Mustafa Almi, Ismail’s good friend who was also born in
Somalia, sits beside him in class. They wear matching “I Love Haters” hats with
the word MOTIVATION written under the large bill. Ismail rarely takes the hat
off, but can’t explain what it means, or the roots of the brand, which is
popular with skateboarders in the U.S. He just liked the colour — green.
But his teachers say “motivated” is an apt description
for Ismail. With only a few years of education in Somalia, Ismail has excelled
here and will be going to high school next year. Three years later, if all goes
well, he will apply for university. He hopes to study political science although
he’s uncertain. As Steinvoll says, “He will be fine. He has a good brain. What
21-year-old Norwegian knows what he wants to do?”

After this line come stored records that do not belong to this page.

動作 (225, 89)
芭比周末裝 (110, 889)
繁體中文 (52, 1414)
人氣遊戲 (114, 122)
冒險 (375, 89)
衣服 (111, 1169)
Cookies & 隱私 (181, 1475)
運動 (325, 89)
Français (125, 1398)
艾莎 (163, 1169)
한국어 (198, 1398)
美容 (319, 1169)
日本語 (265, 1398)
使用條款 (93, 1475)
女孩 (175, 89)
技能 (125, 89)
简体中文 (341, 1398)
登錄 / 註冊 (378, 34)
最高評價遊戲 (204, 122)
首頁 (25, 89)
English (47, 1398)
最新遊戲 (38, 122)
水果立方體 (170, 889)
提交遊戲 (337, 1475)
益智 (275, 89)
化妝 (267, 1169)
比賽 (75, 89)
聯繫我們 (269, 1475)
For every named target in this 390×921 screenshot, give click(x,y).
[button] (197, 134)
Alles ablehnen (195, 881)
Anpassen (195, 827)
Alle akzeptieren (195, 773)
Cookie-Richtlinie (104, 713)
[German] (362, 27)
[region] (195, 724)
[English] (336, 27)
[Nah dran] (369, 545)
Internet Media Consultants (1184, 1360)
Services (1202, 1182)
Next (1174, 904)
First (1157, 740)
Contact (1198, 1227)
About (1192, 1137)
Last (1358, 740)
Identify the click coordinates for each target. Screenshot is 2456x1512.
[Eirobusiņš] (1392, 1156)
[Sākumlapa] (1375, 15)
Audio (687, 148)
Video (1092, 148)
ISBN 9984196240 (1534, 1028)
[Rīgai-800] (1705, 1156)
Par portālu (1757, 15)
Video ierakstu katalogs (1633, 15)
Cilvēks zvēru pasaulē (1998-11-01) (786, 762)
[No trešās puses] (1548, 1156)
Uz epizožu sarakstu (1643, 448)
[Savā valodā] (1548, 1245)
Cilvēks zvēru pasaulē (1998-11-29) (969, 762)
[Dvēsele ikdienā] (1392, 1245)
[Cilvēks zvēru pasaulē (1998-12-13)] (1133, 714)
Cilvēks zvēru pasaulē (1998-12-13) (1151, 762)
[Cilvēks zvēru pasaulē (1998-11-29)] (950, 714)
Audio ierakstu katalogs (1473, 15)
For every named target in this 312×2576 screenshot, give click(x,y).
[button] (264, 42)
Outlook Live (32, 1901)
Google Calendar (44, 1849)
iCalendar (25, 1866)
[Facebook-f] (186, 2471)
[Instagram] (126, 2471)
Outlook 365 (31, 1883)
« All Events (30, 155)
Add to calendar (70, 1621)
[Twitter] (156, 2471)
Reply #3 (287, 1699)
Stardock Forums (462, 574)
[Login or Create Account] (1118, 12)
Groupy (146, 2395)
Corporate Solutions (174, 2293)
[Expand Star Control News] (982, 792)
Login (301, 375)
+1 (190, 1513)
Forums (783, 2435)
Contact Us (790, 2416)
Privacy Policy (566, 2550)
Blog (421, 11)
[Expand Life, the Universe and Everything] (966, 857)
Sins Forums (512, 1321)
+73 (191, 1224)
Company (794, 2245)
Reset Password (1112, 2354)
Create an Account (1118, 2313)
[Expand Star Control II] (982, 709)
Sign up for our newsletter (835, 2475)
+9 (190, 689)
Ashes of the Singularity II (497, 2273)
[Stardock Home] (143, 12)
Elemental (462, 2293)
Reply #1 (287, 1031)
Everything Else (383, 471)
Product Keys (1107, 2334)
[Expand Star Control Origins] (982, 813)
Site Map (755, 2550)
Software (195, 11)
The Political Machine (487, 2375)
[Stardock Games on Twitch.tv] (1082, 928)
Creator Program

Ismail is also wearing the Maple Leafs scarf and Roots
shirt my parents had bought him as a present. Even though it is Norway that has
given him a new life, Ismail still dreams of visiting Canada, the place that
gave Sahal a home. He chose Canada as the country he will profile for his
English class project. I brought him a bag of Canadian pins to hand out — to
make up for the one lost in Mogadishu.